(Dataset excerpts begins)

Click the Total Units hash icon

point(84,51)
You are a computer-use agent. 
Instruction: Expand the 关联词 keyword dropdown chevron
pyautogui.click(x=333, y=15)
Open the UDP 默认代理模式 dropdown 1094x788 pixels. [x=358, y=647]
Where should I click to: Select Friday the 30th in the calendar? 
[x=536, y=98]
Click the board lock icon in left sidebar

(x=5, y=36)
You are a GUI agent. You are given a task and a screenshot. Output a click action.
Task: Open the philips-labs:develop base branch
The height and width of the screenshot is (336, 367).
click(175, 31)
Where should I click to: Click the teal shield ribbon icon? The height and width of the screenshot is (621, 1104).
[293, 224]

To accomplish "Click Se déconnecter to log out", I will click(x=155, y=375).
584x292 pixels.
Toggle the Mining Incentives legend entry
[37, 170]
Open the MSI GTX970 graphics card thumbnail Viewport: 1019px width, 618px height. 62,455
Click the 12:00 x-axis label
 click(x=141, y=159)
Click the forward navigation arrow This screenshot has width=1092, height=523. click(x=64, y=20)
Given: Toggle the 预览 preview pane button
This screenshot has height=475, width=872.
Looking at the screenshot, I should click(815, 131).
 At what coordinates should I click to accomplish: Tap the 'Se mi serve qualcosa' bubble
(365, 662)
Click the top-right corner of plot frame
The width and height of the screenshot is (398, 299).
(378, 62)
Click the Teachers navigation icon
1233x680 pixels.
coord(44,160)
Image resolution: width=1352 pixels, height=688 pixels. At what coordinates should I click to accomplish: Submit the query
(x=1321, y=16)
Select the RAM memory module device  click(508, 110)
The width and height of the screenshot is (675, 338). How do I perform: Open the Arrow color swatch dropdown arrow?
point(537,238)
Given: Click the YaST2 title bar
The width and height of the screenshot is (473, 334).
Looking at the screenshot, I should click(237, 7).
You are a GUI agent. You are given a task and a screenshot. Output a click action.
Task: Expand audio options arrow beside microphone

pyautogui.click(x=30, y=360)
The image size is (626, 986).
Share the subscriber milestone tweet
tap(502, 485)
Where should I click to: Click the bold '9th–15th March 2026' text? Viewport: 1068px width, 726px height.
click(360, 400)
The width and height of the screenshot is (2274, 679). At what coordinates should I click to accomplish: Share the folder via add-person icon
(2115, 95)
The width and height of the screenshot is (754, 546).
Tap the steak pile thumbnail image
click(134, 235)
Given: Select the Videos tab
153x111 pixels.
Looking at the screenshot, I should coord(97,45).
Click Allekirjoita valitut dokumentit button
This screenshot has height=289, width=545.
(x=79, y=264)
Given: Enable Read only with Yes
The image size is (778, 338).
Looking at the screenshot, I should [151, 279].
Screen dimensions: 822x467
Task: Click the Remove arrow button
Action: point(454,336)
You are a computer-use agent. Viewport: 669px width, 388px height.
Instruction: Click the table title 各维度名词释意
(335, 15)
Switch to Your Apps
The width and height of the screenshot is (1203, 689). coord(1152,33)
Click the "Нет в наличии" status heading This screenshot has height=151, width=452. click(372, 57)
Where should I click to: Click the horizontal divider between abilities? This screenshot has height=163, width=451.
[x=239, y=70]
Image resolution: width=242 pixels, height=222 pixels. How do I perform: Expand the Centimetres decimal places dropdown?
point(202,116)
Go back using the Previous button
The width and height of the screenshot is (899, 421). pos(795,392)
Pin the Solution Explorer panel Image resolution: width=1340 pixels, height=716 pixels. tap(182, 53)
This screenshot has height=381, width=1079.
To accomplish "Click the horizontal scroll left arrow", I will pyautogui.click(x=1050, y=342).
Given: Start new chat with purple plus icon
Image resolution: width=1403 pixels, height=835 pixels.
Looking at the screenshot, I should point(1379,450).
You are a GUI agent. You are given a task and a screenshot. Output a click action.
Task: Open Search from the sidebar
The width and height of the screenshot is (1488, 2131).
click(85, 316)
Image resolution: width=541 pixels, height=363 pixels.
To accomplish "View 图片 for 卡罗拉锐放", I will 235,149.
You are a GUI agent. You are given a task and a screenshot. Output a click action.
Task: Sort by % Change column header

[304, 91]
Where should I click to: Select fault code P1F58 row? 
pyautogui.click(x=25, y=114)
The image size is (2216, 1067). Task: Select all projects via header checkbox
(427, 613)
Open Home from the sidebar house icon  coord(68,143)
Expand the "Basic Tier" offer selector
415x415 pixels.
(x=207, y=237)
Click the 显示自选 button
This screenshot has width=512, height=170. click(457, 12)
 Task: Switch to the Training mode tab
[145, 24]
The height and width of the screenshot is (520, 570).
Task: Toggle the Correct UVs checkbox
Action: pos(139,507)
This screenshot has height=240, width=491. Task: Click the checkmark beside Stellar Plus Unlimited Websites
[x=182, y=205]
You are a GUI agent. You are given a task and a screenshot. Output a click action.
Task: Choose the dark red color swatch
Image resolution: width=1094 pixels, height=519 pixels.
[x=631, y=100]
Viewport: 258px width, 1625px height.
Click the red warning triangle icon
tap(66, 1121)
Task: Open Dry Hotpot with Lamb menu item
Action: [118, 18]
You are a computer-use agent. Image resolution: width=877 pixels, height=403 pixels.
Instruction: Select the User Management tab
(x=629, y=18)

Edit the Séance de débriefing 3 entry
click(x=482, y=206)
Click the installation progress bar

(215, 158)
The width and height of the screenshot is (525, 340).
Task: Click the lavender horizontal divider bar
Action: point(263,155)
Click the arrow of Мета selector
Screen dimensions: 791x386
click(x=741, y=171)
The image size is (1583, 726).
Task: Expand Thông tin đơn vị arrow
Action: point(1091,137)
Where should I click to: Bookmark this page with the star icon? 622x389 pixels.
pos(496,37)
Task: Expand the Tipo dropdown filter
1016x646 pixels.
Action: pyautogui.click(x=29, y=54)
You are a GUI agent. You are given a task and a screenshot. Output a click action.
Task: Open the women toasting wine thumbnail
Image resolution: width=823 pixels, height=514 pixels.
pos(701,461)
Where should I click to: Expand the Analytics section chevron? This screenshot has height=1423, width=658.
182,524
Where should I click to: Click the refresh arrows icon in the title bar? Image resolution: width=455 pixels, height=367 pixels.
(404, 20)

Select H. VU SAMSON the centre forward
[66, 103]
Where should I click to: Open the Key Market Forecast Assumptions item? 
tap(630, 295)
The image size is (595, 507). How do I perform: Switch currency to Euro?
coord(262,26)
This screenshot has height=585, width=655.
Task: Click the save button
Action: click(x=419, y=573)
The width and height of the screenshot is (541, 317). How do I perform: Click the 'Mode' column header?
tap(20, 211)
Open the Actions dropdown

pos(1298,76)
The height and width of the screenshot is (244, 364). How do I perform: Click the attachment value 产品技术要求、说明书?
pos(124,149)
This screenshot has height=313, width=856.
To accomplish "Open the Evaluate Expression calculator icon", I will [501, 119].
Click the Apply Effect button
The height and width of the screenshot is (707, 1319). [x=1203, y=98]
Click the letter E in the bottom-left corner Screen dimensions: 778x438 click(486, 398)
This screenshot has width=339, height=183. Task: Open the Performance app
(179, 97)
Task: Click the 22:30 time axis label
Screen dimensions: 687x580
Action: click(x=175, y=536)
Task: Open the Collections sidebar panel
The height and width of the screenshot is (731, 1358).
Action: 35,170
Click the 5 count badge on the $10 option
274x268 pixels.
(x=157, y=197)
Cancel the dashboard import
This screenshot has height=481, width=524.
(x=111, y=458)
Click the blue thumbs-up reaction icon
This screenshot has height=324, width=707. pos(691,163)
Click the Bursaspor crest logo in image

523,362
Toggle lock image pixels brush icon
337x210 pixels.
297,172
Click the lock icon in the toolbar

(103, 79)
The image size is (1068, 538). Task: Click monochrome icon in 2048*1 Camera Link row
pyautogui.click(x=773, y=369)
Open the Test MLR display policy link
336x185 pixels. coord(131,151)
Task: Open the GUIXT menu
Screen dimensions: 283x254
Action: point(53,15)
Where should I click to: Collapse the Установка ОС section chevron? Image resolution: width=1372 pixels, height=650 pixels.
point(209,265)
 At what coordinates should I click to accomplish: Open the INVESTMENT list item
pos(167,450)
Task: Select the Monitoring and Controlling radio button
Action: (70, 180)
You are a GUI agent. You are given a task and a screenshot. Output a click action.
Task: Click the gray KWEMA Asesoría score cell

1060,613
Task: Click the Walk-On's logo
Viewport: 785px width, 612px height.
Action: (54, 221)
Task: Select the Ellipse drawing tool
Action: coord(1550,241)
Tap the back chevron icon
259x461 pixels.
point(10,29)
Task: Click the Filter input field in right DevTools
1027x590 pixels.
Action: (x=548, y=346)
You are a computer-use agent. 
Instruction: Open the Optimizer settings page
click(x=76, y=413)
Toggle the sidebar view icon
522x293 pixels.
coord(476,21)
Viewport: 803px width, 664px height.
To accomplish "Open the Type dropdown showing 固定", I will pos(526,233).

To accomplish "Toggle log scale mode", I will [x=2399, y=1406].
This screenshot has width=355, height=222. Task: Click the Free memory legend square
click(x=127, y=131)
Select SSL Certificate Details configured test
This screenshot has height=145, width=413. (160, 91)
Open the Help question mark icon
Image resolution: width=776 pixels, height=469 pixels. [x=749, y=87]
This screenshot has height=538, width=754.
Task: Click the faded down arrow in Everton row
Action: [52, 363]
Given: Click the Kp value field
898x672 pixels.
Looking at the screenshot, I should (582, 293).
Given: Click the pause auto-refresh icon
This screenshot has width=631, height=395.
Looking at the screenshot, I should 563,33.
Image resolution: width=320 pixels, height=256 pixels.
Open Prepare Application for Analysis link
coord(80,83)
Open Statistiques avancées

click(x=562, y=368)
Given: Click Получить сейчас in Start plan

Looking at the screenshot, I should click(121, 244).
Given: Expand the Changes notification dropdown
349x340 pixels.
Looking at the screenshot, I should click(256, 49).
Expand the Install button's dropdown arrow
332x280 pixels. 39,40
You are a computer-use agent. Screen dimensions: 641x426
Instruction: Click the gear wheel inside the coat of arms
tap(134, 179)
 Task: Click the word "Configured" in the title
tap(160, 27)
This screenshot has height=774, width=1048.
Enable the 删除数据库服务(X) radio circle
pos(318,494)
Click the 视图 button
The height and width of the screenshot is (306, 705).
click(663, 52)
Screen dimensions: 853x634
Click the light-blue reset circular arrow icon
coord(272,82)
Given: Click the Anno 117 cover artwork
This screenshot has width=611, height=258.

(Dataset excerpts ends)

**Problem requirements:** An exact, complete copy of the lines above from the one with "You are a computer-use agent. Screen" through the one with "This screenshot has height=774, width=1048." is the whole answer.

**Exercise solution:**
You are a computer-use agent. Screen dimensions: 641x426
Instruction: Click the gear wheel inside the coat of arms
tap(134, 179)
 Task: Click the word "Configured" in the title
tap(160, 27)
This screenshot has height=774, width=1048.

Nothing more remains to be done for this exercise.